Annotate-it: a Swiss-knife approach to annotation, analysis and interpretation of single nucleotide variation in human disease

With the advent of massively parallel high-throughput sequencing technologies and the increasing availability of reference genomes, new opportunities emerge for discovering genome-wide variation across individuals and populations, at both the large-scale level (deletions, duplications, and rearrangements) and the base-pair level (single nucleotide variants and small indels and repeats). As more and more sequence data are produced, accurate assessment of the frequency of variants in specific subpopulations (patients versus controls or any phenotypically different populations) is vital to the interpretation of how these variants segregate across populations. International projects, such as the 1000 Genomes Project [1] and the Hapmap Project [2], have been set up to assess the genetic variation across large groups of 'normal' human individuals. Full-genome [3], whole-exome [4-6] or targeted gene panel [7,8] sequencing studies of individuals struck by Mendelian disorders can aid in identifying the genetic cause for these diseases; for example, by leveraging publicly available data, under the assumption that these rare variants do not occur in the normal population.

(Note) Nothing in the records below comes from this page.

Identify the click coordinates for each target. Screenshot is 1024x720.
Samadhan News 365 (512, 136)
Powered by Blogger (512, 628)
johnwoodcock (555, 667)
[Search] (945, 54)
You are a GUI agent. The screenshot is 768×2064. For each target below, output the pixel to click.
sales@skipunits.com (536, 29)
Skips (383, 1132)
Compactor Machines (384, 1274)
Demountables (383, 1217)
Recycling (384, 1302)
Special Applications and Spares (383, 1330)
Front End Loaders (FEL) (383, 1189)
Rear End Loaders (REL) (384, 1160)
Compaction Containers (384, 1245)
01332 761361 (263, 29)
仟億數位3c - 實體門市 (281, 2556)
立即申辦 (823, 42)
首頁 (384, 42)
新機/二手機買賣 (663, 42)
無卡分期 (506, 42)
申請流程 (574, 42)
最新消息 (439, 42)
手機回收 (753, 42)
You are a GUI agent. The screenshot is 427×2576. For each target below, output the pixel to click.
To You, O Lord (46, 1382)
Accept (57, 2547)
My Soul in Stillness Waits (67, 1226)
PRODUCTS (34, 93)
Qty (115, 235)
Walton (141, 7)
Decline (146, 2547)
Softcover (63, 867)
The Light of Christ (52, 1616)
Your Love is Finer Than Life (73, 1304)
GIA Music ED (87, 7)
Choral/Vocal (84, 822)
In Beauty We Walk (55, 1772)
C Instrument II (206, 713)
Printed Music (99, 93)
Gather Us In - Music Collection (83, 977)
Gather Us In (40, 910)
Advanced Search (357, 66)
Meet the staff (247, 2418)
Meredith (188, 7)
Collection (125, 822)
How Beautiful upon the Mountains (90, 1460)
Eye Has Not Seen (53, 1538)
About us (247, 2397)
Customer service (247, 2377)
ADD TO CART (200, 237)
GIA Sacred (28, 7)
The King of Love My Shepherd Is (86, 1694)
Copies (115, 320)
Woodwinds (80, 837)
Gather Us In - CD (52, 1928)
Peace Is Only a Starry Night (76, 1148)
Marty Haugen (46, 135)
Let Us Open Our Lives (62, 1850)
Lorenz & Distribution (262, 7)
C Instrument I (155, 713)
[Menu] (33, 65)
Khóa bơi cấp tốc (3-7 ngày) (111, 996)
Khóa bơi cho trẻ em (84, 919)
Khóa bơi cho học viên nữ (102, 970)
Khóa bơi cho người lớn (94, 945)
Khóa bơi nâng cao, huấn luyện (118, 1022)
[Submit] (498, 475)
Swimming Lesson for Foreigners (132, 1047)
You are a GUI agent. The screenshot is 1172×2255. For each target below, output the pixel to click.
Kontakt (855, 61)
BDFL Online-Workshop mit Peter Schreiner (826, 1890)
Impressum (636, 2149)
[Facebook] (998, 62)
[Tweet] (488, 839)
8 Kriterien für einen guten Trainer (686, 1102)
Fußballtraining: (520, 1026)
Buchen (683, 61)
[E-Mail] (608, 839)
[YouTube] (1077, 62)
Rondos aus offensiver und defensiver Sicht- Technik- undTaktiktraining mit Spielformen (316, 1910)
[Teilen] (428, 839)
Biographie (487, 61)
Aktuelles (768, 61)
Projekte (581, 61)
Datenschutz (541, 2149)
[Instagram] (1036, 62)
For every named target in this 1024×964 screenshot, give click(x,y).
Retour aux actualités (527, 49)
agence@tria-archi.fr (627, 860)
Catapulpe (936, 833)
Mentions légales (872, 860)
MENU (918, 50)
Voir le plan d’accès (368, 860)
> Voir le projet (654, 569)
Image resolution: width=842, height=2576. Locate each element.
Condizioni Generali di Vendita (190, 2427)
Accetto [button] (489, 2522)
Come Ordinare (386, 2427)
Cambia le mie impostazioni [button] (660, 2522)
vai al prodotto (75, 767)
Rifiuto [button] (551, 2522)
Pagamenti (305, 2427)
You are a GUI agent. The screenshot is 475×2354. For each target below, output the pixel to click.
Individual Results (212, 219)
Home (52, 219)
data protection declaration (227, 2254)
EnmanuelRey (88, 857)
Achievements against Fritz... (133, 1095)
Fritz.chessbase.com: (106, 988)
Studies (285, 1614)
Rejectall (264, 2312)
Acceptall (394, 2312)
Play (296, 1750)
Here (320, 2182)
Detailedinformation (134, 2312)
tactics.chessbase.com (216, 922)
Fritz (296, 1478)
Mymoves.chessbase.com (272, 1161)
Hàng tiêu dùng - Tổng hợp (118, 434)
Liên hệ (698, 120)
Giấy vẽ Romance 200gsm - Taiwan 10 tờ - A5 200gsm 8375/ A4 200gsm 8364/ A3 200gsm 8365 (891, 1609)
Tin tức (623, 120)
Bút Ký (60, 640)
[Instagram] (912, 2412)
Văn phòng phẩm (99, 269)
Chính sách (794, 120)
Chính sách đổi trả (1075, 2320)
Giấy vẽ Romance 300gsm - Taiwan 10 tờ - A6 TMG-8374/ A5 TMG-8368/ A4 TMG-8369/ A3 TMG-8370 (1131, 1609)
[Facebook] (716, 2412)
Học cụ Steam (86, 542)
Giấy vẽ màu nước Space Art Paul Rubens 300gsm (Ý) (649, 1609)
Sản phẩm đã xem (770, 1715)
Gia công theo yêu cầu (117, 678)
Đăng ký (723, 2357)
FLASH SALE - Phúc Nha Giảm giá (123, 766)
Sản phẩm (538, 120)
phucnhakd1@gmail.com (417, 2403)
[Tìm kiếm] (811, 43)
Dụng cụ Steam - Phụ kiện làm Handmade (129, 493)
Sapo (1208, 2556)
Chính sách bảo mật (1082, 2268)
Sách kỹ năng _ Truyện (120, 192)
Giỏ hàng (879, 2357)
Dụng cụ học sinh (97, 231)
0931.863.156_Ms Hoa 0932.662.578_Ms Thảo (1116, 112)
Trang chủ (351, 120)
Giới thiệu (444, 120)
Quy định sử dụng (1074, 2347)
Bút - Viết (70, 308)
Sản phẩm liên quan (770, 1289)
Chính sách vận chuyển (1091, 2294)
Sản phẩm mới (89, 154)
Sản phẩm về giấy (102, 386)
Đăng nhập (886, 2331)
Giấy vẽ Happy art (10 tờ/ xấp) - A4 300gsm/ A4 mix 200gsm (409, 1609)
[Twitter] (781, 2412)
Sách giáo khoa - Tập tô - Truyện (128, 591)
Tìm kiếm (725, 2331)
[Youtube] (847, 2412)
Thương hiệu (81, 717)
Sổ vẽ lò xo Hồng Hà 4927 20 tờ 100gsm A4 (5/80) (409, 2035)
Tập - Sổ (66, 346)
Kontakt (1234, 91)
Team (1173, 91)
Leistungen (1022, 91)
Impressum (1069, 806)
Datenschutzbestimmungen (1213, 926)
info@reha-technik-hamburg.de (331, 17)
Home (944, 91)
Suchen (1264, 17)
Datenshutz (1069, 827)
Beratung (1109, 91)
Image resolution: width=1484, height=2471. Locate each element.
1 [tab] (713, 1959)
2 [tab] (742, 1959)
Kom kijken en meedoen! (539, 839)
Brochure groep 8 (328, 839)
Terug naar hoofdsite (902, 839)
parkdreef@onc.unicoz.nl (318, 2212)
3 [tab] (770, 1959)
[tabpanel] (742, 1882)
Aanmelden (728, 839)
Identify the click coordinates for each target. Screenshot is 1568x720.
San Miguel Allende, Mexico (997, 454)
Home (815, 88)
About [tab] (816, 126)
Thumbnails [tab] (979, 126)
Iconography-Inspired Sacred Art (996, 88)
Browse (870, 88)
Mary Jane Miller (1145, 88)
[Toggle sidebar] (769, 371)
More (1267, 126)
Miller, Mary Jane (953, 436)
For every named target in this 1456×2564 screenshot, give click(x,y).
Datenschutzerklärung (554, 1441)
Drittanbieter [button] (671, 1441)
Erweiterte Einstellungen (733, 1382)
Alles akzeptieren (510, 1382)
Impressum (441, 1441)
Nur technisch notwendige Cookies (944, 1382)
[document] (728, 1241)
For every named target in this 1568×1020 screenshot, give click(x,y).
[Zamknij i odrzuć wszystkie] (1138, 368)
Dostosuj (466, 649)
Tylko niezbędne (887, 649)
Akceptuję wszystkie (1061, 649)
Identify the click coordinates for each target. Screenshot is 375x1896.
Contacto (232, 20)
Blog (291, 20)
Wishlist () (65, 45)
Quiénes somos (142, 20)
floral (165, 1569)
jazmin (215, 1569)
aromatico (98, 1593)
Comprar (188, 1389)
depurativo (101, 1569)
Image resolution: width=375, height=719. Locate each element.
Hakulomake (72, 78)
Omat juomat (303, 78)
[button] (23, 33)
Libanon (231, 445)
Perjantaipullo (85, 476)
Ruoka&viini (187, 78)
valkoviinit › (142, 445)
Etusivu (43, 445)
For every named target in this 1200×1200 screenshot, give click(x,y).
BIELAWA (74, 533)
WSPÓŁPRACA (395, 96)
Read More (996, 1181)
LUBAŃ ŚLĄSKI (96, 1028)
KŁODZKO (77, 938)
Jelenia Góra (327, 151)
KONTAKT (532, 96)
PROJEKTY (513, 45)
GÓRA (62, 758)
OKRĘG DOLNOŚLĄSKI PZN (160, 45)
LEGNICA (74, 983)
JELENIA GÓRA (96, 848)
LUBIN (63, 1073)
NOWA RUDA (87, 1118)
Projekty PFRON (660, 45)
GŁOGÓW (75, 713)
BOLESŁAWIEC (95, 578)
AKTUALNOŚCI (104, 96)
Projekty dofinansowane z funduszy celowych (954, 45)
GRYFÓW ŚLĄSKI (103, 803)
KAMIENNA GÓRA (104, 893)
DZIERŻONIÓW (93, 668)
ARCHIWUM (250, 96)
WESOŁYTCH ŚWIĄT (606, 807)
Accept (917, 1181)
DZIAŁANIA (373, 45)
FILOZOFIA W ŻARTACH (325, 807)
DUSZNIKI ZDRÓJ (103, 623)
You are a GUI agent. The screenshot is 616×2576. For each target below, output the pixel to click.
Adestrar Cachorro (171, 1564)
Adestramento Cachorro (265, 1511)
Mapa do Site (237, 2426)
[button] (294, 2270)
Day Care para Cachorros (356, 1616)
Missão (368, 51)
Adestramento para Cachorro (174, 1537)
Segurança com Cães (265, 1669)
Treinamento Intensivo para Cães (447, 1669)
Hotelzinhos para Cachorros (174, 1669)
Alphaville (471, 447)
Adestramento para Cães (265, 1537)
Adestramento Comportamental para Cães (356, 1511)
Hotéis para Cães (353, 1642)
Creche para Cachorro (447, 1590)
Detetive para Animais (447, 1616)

Furthermore, trio sequencing of an affected child and of his or her parents can identify de novo variants in sporadic cases of genetic disease [9,10].Because of the large size and complexity of next-generation sequencing data sets, new computational and statistical methods for analyzing and interpreting the data are required to accurately find the variation of biological interest. To transform raw sequencing data into variation data, we need to undertake the following steps: (1) sequence alignment, (2) variant calling, (3) variant annotation, and (4) variant interpretation [11,12]. In this study, we mainly focus on the latter two steps. After sequence alignment and variant calling, we end up with a list of variants with their genomic coordinates and the variant alleles that differ from the reference sequence.